UNUTMAYIN: E-postanız şirket içinde veya dışında herhangi biri tarafından okunabilir. Son okuyucunun kim olduğunu bilmenin bir yolu olmadığından, dilinizi ve üslubunuzu tarafsız tutun.
Ya emin değilseniz?
- Güvenilir bir meslektaşınızın e-postayı okumasını sağlayın ve mesajın nasıl daha iyi olabileceğine dair geri bildirim veya önerilerde bulunun.
- E-postayı yazın (alıcısı olmadan) ve ardından bir süreliğine "taslak" klasörünüze kaydedin. Ertesi gün (veya son tarihiniz varsa o gün daha sonra), gözden geçirin.

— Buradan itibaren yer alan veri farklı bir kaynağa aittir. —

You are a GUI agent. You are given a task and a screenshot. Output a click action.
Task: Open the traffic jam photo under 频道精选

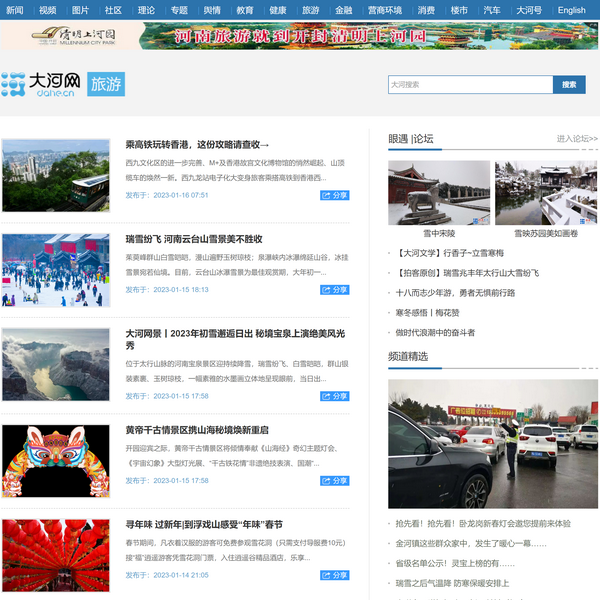493,443
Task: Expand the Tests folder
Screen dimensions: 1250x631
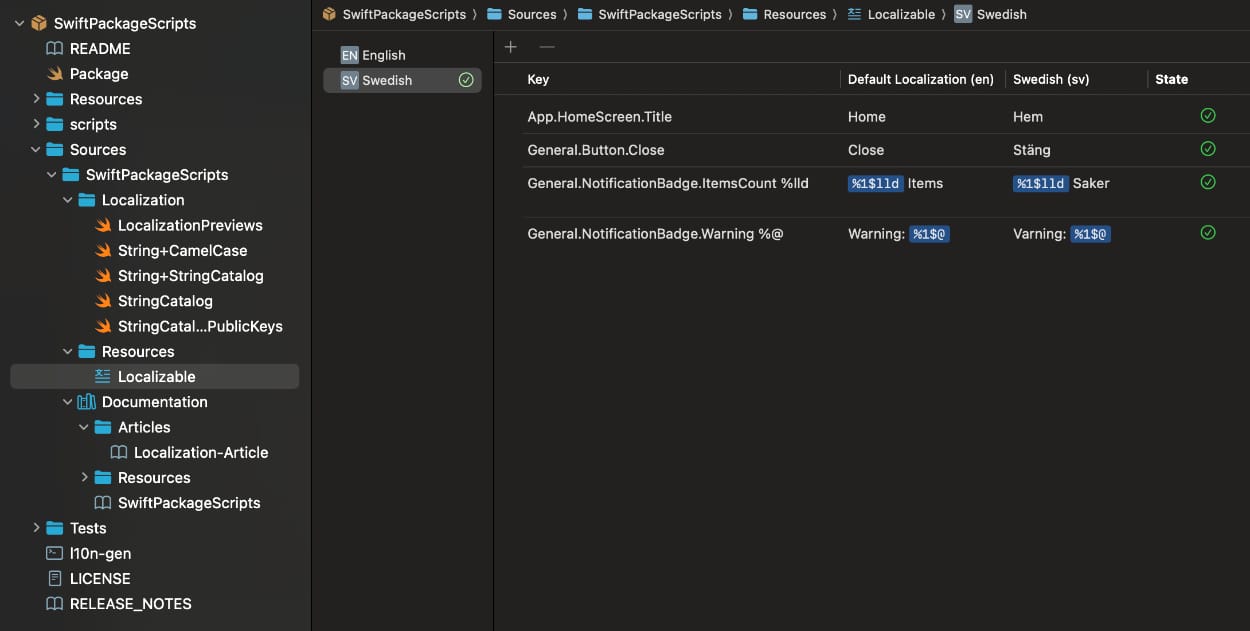Action: pos(36,528)
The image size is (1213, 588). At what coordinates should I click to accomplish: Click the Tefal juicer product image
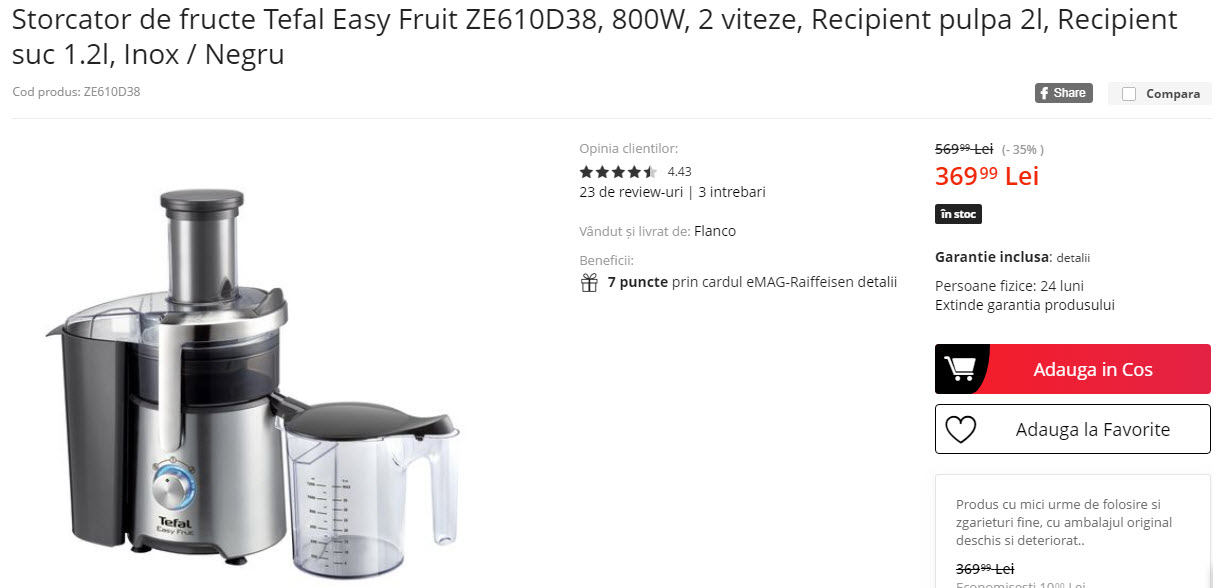250,380
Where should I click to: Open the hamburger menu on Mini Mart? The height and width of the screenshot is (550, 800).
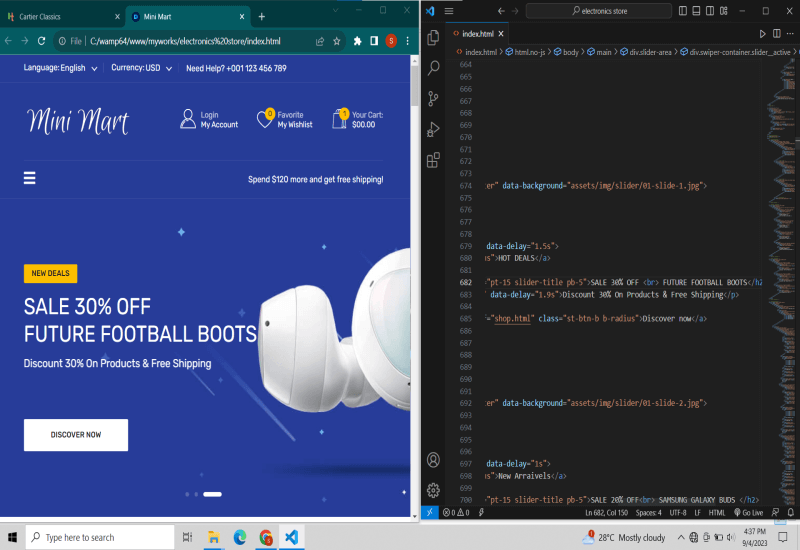pos(30,178)
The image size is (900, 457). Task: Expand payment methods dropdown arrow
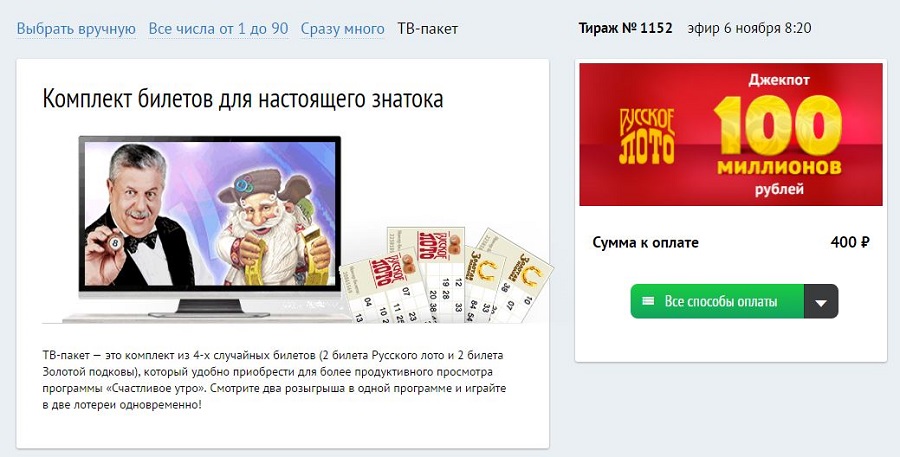[821, 301]
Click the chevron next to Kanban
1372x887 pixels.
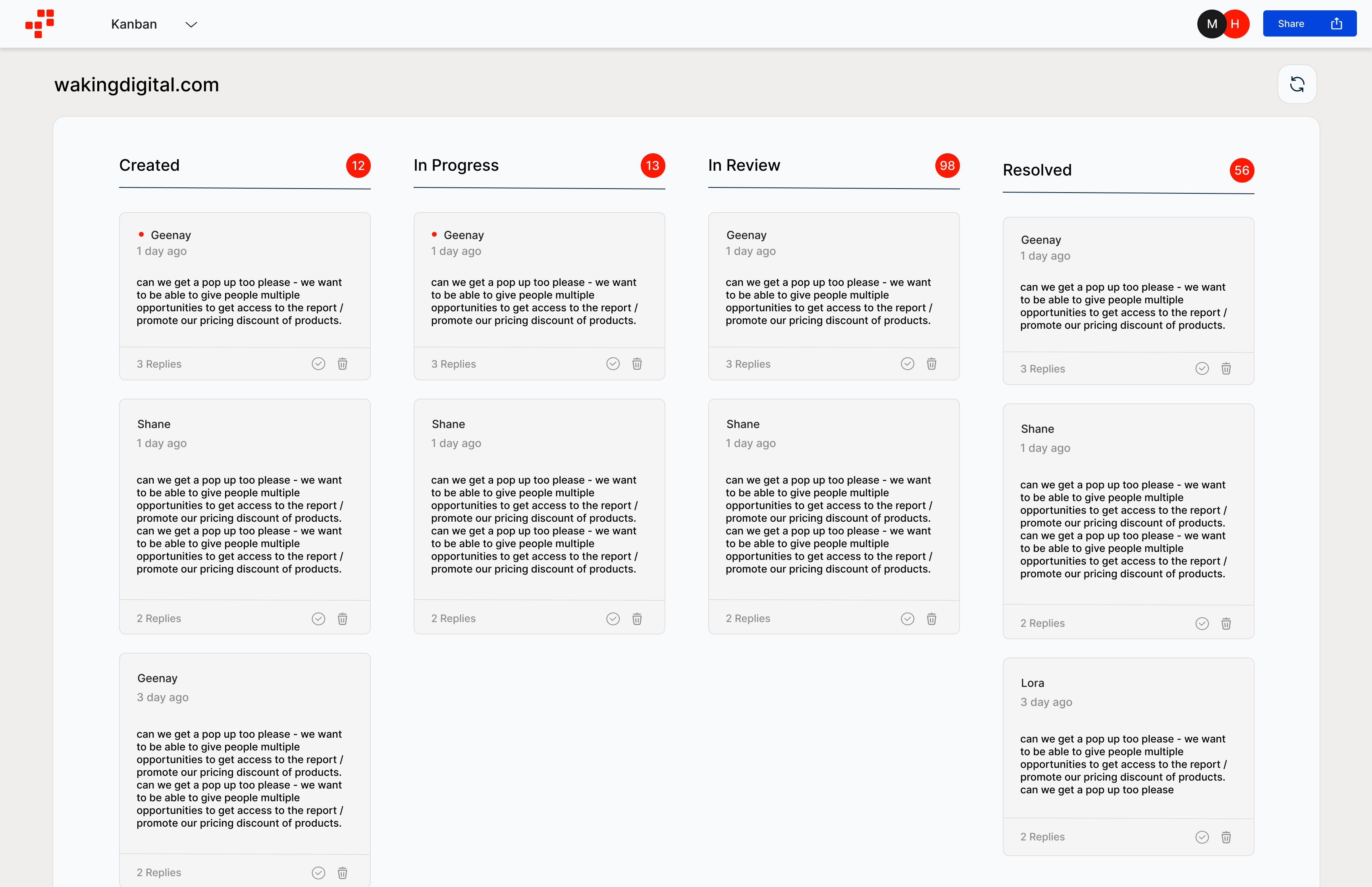[x=191, y=24]
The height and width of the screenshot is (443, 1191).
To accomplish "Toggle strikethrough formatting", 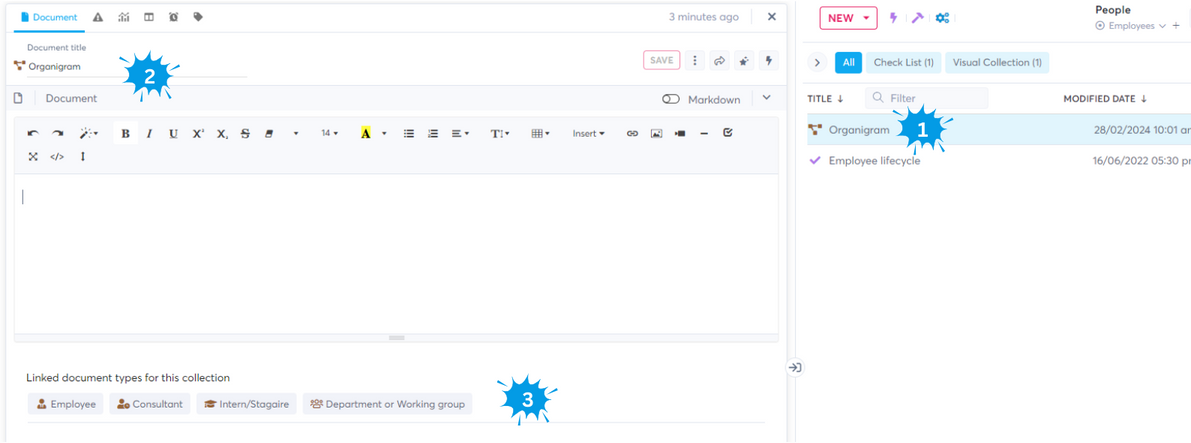I will [x=246, y=133].
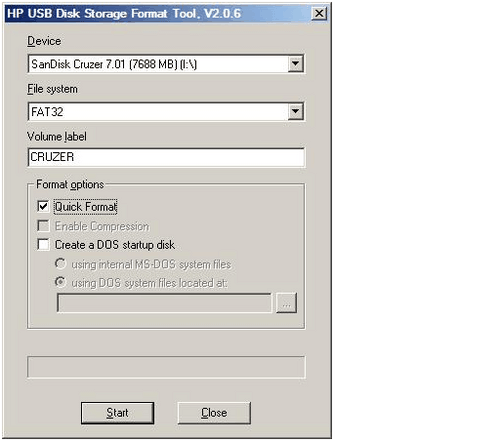
Task: Click the browse ellipsis button for DOS files
Action: [286, 303]
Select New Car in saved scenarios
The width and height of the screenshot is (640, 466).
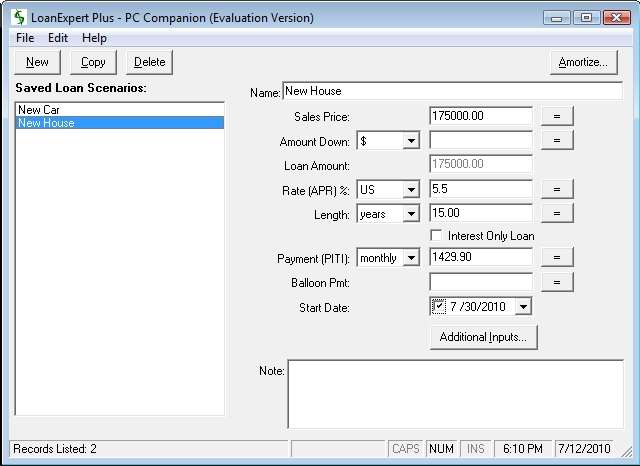tap(38, 110)
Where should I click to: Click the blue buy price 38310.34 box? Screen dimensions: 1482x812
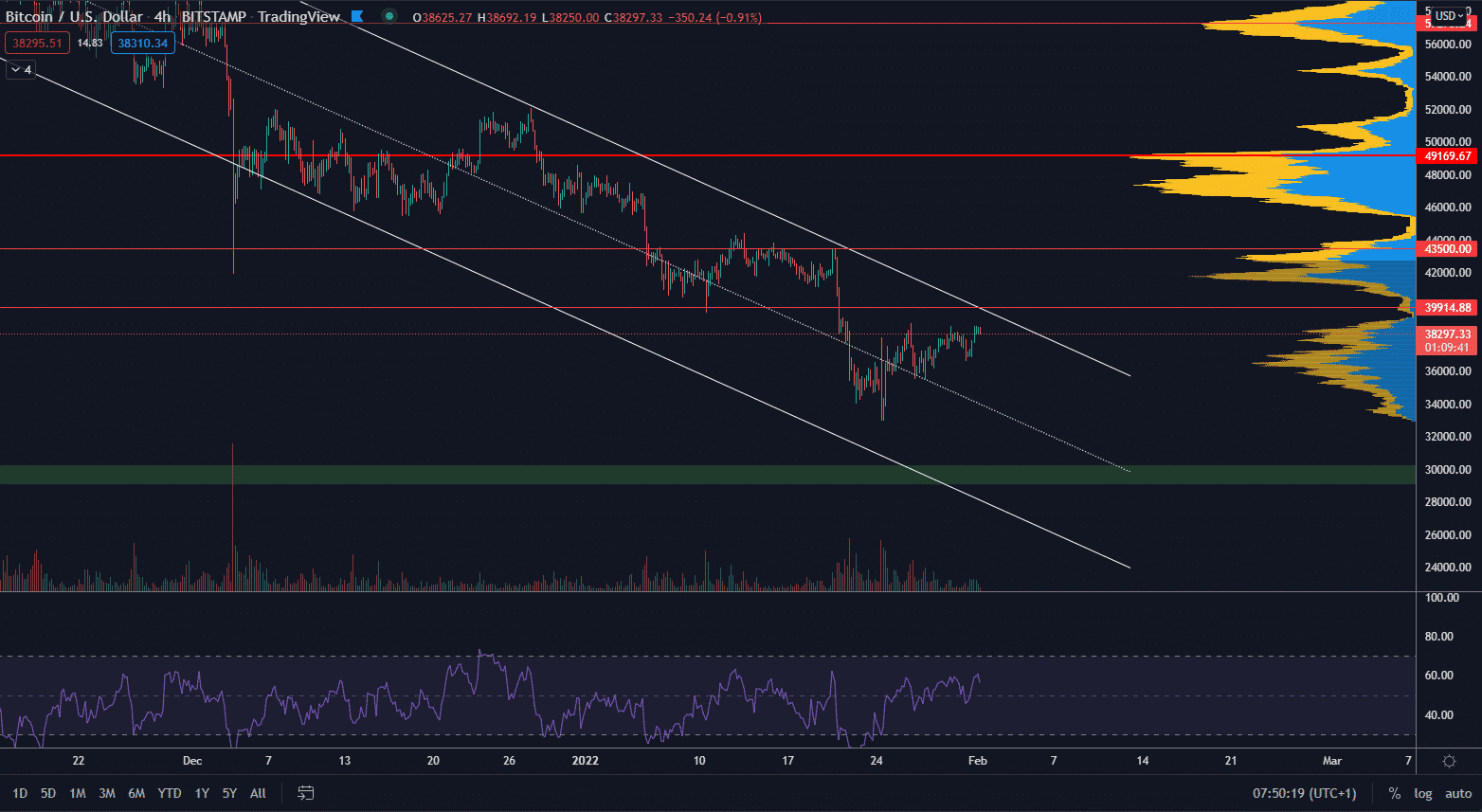click(142, 43)
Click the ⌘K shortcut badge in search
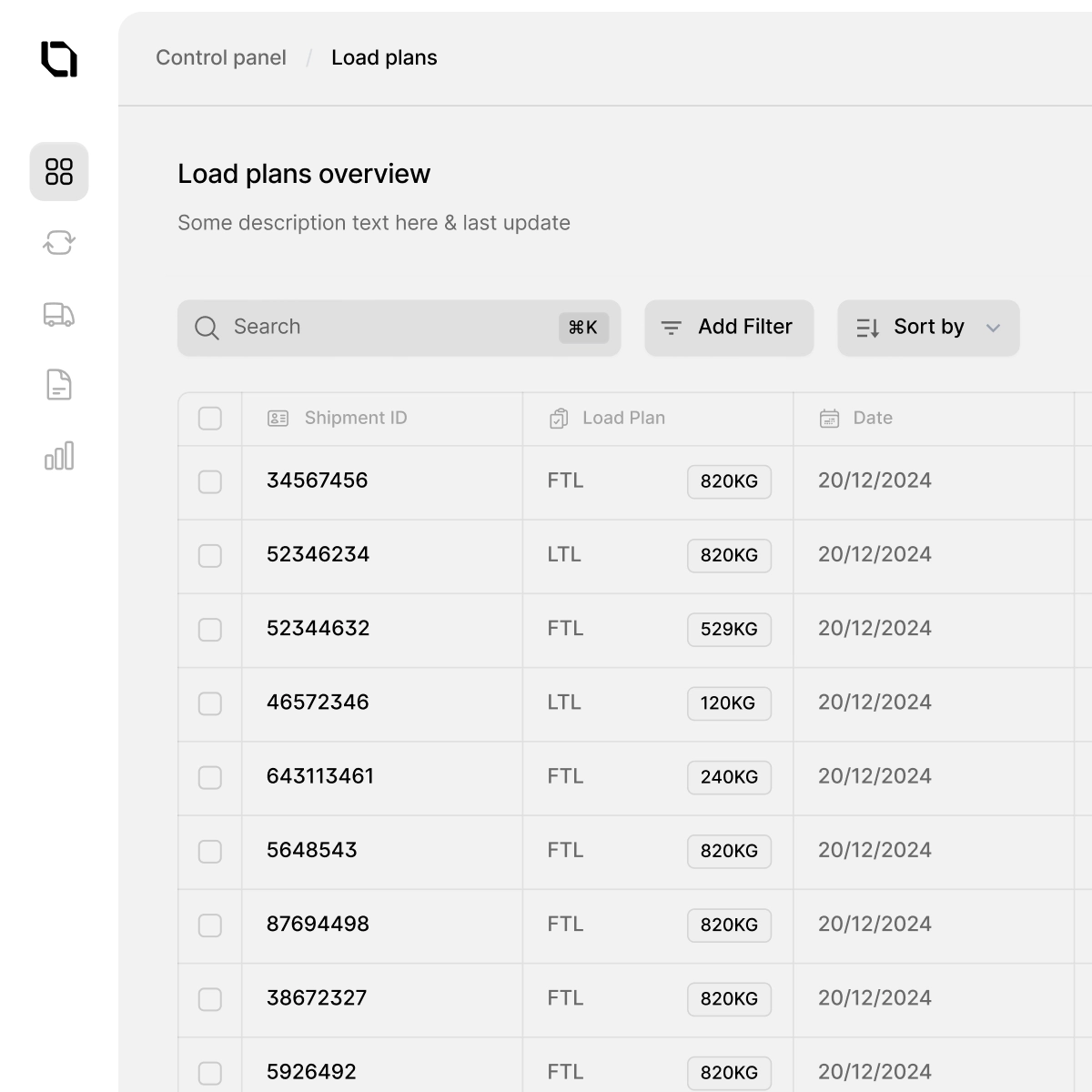The height and width of the screenshot is (1092, 1092). coord(583,328)
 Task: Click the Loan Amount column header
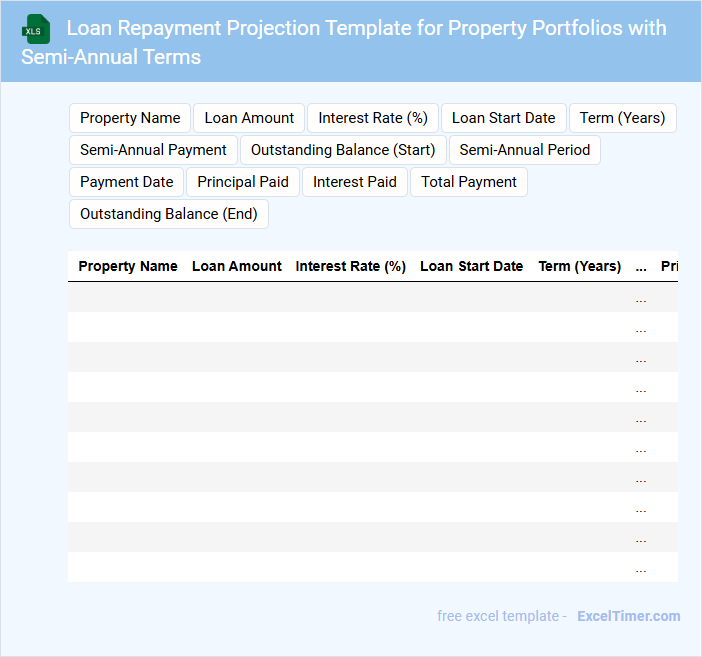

- Hala yazdığını sandığın şeyi söylüyor mu?
- E-posta size profesyonel olduğunuzu gösteriyor mu? Değilse, düzeltin veya yardım isteyin.
Sosyal medyada gönderi paylaşırken ÇOK DİKKATLİ OLUN.
Küçük işletme sahibi, bağımsız yüklenici vb. İseniz - işletmeniz için ayrı sosyal medya sayfalarına sahip olmalısınız. Yorumlarınızın ve gönderilerinizin doğrudan sunduğunuz ürün veya hizmetle ilgili olduğundan emin olun.
Kötü bir gün geçirdiyseniz, bunu Facebook veya Twitter'da yayınlamayın ve çalıştığınız şirketi çöpe atmayın. İş arkadaşınız veya yöneticiniz Facebook arkadaşlarınız (geçmiş ve şimdiki) anlayamayabilir. Buna ek olarak, birçok şirketin artık kurumsal adlarının nasıl ve ne zaman ve kim tarafından kullanıldığını izleyen programları var (şirket el kitabınıza bakın).
Unutmayın - potansiyel işverenler, iş için "uygun" olup olmadığınıza karar vermek için sayfalarınıza girmeye çalışacaktır. İtibarınızı (kişisel markanızı) sorgulamak ve bir röportaj veya iş teklifinde kaybetmek çok fazla zaman almaz.
En iyi planınız: telefonu açın (evet, üzerinde numaralar olan o şey) ve güvendiğiniz birini arayarak hayal kırıklıklarınızı giderin.
Kurumsal bir ortamda çalışırken, iletişimlerinizin hiçbirinin özel olmadığını unutmamak önemlidir. Gönderdiğiniz her e-posta (hem dahili hem de harici), konuyla ilgilenen herkes tarafından okunabilir. Yanlış bir şey söyleyin, hepsini yanıtlayın veya yanlış kişiye gönderin; profesyonel itibarınızı (kişisel marka), işinizi ve şirketi riske atmış olabilirsiniz.
Sonunda, en iyi tavsiye sadece sağduyunuzu kullanmak ve kişisel olanı işinizden olabildiğince ayrı tutmaktır. 1972 filmi The Godfather'ın bize hatırlattığı gibi - "Kişisel değil, iş."